What to produce
Please output the data exactly, without omitting anything.

Exercise inputs
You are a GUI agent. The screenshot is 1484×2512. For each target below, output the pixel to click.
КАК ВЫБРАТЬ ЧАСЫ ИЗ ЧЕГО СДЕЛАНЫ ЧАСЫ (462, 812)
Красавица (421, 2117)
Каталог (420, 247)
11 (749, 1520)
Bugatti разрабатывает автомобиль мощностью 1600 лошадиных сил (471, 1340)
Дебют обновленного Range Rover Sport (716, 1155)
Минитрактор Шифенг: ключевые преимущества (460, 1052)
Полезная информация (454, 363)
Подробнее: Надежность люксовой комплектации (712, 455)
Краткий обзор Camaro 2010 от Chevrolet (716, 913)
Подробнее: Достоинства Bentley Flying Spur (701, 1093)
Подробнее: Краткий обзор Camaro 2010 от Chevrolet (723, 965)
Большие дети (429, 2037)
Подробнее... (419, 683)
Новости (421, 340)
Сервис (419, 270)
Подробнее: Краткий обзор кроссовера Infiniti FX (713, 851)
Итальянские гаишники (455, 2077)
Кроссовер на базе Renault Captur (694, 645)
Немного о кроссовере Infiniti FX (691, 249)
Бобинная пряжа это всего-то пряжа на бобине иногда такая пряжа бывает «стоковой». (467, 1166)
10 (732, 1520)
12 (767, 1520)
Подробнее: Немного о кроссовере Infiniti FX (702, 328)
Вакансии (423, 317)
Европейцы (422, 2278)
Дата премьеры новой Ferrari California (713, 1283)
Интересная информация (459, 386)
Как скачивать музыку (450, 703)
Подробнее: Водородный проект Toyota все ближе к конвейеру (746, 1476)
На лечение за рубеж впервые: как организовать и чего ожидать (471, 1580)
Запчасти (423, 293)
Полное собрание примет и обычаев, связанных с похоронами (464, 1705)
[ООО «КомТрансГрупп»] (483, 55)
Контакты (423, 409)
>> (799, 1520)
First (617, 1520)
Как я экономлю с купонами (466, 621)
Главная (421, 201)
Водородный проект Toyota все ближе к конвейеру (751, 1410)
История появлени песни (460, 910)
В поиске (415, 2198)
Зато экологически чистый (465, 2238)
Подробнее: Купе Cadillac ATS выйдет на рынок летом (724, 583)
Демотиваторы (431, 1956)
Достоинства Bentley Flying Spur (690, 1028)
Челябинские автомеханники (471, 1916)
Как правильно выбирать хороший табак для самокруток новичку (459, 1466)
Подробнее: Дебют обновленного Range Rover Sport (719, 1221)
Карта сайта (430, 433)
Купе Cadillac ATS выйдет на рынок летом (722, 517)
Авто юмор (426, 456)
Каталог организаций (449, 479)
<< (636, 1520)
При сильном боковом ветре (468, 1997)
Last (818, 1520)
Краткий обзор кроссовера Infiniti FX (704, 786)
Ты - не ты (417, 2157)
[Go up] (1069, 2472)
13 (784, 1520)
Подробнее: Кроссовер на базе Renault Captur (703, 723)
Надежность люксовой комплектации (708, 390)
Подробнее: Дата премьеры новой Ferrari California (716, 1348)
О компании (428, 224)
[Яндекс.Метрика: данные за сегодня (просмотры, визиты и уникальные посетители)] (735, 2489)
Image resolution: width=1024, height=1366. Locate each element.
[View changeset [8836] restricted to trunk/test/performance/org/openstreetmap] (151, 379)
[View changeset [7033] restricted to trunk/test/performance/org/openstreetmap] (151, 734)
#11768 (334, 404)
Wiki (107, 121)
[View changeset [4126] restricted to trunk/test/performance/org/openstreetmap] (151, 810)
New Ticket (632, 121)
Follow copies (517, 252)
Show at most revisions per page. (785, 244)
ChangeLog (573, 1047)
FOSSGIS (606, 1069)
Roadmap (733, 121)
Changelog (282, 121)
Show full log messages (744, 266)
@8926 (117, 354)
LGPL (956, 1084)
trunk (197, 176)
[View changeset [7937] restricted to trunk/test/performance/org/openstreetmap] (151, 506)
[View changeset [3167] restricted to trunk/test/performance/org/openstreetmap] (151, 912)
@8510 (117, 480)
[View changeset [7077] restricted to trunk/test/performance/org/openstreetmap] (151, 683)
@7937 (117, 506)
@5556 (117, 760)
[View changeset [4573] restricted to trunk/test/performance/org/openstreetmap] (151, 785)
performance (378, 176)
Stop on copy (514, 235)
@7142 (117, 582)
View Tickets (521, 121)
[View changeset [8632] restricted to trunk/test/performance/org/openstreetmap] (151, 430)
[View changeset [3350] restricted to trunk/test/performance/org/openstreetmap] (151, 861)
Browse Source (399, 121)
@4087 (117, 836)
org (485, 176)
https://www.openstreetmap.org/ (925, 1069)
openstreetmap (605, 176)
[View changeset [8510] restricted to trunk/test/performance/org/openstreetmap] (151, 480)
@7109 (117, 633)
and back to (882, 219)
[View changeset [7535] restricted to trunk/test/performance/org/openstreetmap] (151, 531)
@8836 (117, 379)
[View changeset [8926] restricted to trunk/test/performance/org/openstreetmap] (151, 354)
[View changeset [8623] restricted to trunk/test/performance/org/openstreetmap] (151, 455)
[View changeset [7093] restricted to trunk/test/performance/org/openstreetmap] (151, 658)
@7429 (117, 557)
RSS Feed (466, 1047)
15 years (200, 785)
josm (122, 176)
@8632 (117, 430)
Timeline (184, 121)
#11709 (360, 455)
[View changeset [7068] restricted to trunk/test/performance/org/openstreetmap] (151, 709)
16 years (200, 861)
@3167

Task result
You are a GUI agent. The screenshot is 1484×2512. For each target below, output the pixel to click.
КАК ВЫБРАТЬ ЧАСЫ ИЗ ЧЕГО СДЕЛАНЫ ЧАСЫ (462, 812)
Красавица (421, 2117)
Каталог (420, 247)
11 (749, 1520)
Bugatti разрабатывает автомобиль мощностью 1600 лошадиных сил (471, 1340)
Дебют обновленного Range Rover Sport (716, 1155)
Минитрактор Шифенг: ключевые преимущества (460, 1052)
Полезная информация (454, 363)
Подробнее: Надежность люксовой комплектации (712, 455)
Краткий обзор Camaro 2010 от Chevrolet (716, 913)
Подробнее: Достоинства Bentley Flying Spur (701, 1093)
Подробнее: Краткий обзор Camaro 2010 от Chevrolet (723, 965)
Большие дети (429, 2037)
Подробнее... (419, 683)
Новости (421, 340)
Сервис (419, 270)
Подробнее: Краткий обзор кроссовера Infiniti FX (713, 851)
Итальянские гаишники (455, 2077)
Кроссовер на базе Renault Captur (694, 645)
Немного о кроссовере Infiniti FX (691, 249)
Бобинная пряжа это всего-то пряжа на бобине иногда такая пряжа бывает «стоковой». (467, 1166)
10 (732, 1520)
12 (767, 1520)
Подробнее: Немного о кроссовере Infiniti FX (702, 328)
Вакансии (423, 317)
Европейцы (422, 2278)
Дата премьеры новой Ferrari California (713, 1283)
Интересная информация (459, 386)
Как скачивать музыку (450, 703)
Подробнее: Водородный проект Toyota все ближе к конвейеру (746, 1476)
На лечение за рубеж впервые: как организовать и чего ожидать (471, 1580)
Запчасти (423, 293)
Полное собрание примет и обычаев, связанных с похоронами (464, 1705)
[ООО «КомТрансГрупп»] (483, 55)
Контакты (423, 409)
>> (799, 1520)
First (617, 1520)
Как я экономлю с купонами (466, 621)
Главная (421, 201)
Водородный проект Toyota все ближе к конвейеру (751, 1410)
История появлени песни (460, 910)
В поиске (415, 2198)
Зато экологически чистый (465, 2238)
Подробнее: Купе Cadillac ATS выйдет на рынок летом (724, 583)
Демотиваторы (431, 1956)
Достоинства Bentley Flying Spur (690, 1028)
Челябинские автомеханники (471, 1916)
Как правильно выбирать хороший табак для самокруток новичку (459, 1466)
Подробнее: Дебют обновленного Range Rover Sport (719, 1221)
Карта сайта (430, 433)
Купе Cadillac ATS выйдет на рынок летом (722, 517)
Авто юмор (426, 456)
Каталог организаций (449, 479)
<< (636, 1520)
При сильном боковом ветре (468, 1997)
Last (818, 1520)
Краткий обзор кроссовера Infiniti FX (704, 786)
Ты - не ты (417, 2157)
[Go up] (1069, 2472)
13 (784, 1520)
Подробнее: Кроссовер на базе Renault Captur (703, 723)
Надежность люксовой комплектации (708, 390)
Подробнее: Дата премьеры новой Ferrari California (716, 1348)
О компании (428, 224)
[Яндекс.Метрика: данные за сегодня (просмотры, визиты и уникальные посетители)] (735, 2489)
Image resolution: width=1024, height=1366. Locate each element.
[View changeset [8836] restricted to trunk/test/performance/org/openstreetmap] (151, 379)
[View changeset [7033] restricted to trunk/test/performance/org/openstreetmap] (151, 734)
#11768 (334, 404)
Wiki (107, 121)
[View changeset [4126] restricted to trunk/test/performance/org/openstreetmap] (151, 810)
New Ticket (632, 121)
Follow copies (517, 252)
Show at most revisions per page. (785, 244)
ChangeLog (573, 1047)
FOSSGIS (606, 1069)
Roadmap (733, 121)
Changelog (282, 121)
Show full log messages (744, 266)
@8926 (117, 354)
LGPL (956, 1084)
trunk (197, 176)
[View changeset [7937] restricted to trunk/test/performance/org/openstreetmap] (151, 506)
[View changeset [3167] restricted to trunk/test/performance/org/openstreetmap] (151, 912)
@8510 (117, 480)
[View changeset [7077] restricted to trunk/test/performance/org/openstreetmap] (151, 683)
@7937 (117, 506)
@5556 (117, 760)
[View changeset [4573] restricted to trunk/test/performance/org/openstreetmap] (151, 785)
performance (378, 176)
Stop on copy (514, 235)
@7142 (117, 582)
View Tickets (521, 121)
[View changeset [8632] restricted to trunk/test/performance/org/openstreetmap] (151, 430)
[View changeset [3350] restricted to trunk/test/performance/org/openstreetmap] (151, 861)
Browse Source (399, 121)
@4087 (117, 836)
org (485, 176)
https://www.openstreetmap.org/ (925, 1069)
openstreetmap (605, 176)
[View changeset [8510] restricted to trunk/test/performance/org/openstreetmap] (151, 480)
@7109 (117, 633)
and back to (882, 219)
[View changeset [7535] restricted to trunk/test/performance/org/openstreetmap] (151, 531)
@8836 (117, 379)
[View changeset [8926] restricted to trunk/test/performance/org/openstreetmap] (151, 354)
[View changeset [8623] restricted to trunk/test/performance/org/openstreetmap] (151, 455)
[View changeset [7093] restricted to trunk/test/performance/org/openstreetmap] (151, 658)
@7429 (117, 557)
RSS Feed (466, 1047)
15 years (200, 785)
josm (122, 176)
@8632 (117, 430)
Timeline (184, 121)
#11709 (360, 455)
[View changeset [7068] restricted to trunk/test/performance/org/openstreetmap] (151, 709)
16 years (200, 861)
@3167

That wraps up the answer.